« Pupo di zucchero, la festa dei morti » texte et m.e.s. d’Emma Dante

Magicienne, sorcière, prêtresse, comment faudra-t-il appeler une metteuse en scène qui nous convie à une cérémonie théâtrale, avec tout ce qu’elle implique de magie, de sacré, voire de funèbre et de joyeux? Car la festa dei morti, ce n’est pas la lugubre Toussaint. Sur scène, cette fête n’a rien d’une danse macabre, c’est une célébration remplie d’allégresse. Tout un rituel s’accomplit sur le plateau, à la faveur d’une performance qui convoque texte, danse, lumière, tableaux et sculpture. Une sorte de spectacle total, n’était la quasi absence de musique. Emma Dante aime faire évoluer ses acteurs sur un fond de silence et d’obscurité. Du noir jaillit la lumière et le jeu éblouissant des acteurs. Qui évoluent en groupe, selon une tradition que la metteuse a bien établie de spectacle en spectacle. La troupe, le groupe, la collectivité humaine sont des éléments fondamentaux de son théâtre, à l’image de la vie sociale en Italie, spécialement dans le Sud.

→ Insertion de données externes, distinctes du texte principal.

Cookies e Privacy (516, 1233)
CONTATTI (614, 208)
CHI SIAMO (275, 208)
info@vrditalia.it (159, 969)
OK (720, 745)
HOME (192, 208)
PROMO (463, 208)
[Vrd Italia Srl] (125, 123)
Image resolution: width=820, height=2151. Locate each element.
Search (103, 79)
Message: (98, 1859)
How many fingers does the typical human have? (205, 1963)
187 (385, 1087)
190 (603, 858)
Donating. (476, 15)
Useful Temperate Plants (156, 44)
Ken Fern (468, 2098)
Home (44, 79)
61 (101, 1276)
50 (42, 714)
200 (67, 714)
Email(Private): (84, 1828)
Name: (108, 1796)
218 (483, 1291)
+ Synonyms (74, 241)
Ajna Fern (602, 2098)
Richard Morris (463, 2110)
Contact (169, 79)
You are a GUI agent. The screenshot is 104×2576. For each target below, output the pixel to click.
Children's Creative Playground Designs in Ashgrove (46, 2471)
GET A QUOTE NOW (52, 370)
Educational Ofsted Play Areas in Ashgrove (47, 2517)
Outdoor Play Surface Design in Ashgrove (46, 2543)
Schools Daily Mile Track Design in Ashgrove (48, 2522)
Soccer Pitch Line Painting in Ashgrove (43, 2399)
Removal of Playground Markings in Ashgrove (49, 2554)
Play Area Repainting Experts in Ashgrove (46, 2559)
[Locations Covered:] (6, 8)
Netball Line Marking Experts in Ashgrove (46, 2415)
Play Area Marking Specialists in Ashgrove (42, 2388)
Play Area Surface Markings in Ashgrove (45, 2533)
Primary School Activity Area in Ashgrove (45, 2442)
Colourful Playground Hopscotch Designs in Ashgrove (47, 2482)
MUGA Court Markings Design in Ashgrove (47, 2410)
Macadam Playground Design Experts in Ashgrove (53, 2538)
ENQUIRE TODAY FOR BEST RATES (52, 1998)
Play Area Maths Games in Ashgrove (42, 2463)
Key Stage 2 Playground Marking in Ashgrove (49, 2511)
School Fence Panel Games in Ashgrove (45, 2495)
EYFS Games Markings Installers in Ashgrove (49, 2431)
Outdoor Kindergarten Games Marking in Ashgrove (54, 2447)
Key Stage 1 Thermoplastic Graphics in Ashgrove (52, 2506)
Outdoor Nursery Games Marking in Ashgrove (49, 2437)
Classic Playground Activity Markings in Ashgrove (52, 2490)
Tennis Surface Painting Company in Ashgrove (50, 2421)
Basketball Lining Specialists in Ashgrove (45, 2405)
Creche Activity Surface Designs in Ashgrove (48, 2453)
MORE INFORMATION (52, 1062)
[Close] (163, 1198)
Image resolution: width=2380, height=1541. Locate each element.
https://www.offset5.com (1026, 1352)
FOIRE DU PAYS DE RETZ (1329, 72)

Alors qu’est ce que cette histoire? Un vieil homme, tout accablé de solitude et de douleur s’apprête à organiser sa fête des morts en confectionnant une pâtisserie : ce sera le « pupo di zucchero », la figurine sucrée, offrande aux défunts de la famille. Dans cette tradition du sud de l’Italie, les morts reviennent le 2 novembre partager la fête de famille et offrir des cadeaux aux enfants. A l’inverse de Noel, fête de la natalité, celle-ci est la fête des défunts, mais les deux célèbrent la vie. Car les morts ne reviennent pas participer à la fête comme des fantômes ou des puissances menaçantes; ils reviennent tels qu’ils étaient dans leur pleine jeunesse, dansant, jouant, se livrant à mille agaceries.

Pour donner vie à ce rituel, la metteuse en scène a convoqué un texte de Giambattista Basile, auteur napolitain du XVIème siècle, Le Conte des contes qu’elle adapte librement, tout en restant fidèle au dialecte napolitain (mâtiné de quelques répliques en français), ainsi que le sculpteur Cesare Inzerillo, dont le tableau final présente un groupe de dix poupées à taille humaine, sorte de pupazzi, assez ressemblantes aux corps embaumés que l’on peut voir aux catacombes des Capucins à Palerme. Chaque pupazzo est pourvu d’un élément de costume symbolisant sa personnalité, de façon à rendre leur âme aux défunts. Le funèbre se mêle étroitement à la vie et la mort est célébrée à l’instar de la vie et investie de beauté. Les défunts ne sont pas des cadavres. A chacun d’eux correspond un acteur qui figure l’être qu’ils étaient de leur vivant. Ainsi, l’évocation des morts dans le songe du viellard est une convocation sur scène des chers défunts, se rassemblant autour de lui pour redonner vie à la famille, avec tout ce que celle-là comporte de joie, de disputes, de cris et de danse. Chacun est évoqué dans l’histoire et le caractère qui lui sont propres. Tout en rappelant La Classe morte de Tadeusz Kantor, le spectacle n’en a pas la morbidité foncière. Il est au contraire plein d’énergie. L’allegresse s’entremêle avec la mélancolie du vieillard, au gré de sa rêverie et de son réveil. L’explosion de vie l’emporte finalement sur la tristesse, dans un tourbillon d’évolutions chorégraphiques et de superpositions de voix. C’est la fête des couleurs, de la lumière, de la danse, sans qu’on oublie pour autant la présence de la mort. Vie et mort coexistent dans le même espace, celui de la mémoire familiale.

Dialogue entre les cultures, entre le monde des vivants et le monde des morts, entre passé et présent, entre tradition et modernité, le spectacle est passage; il articule le privé (l’histoire familiale) et le public (partage d’une expérience commune). Il est tout à la fois exercice de mémoire et conjuration d’un tabou.